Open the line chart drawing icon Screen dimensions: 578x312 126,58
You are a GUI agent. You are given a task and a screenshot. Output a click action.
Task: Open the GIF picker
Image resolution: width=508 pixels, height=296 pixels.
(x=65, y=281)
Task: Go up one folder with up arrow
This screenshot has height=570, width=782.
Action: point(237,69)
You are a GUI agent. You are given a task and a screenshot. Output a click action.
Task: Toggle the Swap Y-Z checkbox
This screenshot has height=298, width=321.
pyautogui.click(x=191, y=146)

· · · · · · ·

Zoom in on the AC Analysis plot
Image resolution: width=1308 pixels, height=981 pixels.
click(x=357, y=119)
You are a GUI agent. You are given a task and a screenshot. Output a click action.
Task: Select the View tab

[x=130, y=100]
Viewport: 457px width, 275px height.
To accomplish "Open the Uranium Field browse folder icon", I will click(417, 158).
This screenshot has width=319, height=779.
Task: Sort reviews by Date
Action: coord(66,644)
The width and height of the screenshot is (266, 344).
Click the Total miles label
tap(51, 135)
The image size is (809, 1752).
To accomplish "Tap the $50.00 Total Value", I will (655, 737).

· · · · · · ·

= WORK REQUIRED =
Copy the stretch of the records above that runs from the line with "Open the line" through the line with "Task: Toggle the Swap Y-Z checkbox". Both end lines belong in the copy, and nothing else does.

= EXERCISE ANSWER =
Open the line chart drawing icon Screen dimensions: 578x312 126,58
You are a GUI agent. You are given a task and a screenshot. Output a click action.
Task: Open the GIF picker
Image resolution: width=508 pixels, height=296 pixels.
(x=65, y=281)
Task: Go up one folder with up arrow
This screenshot has height=570, width=782.
Action: point(237,69)
You are a GUI agent. You are given a task and a screenshot. Output a click action.
Task: Toggle the Swap Y-Z checkbox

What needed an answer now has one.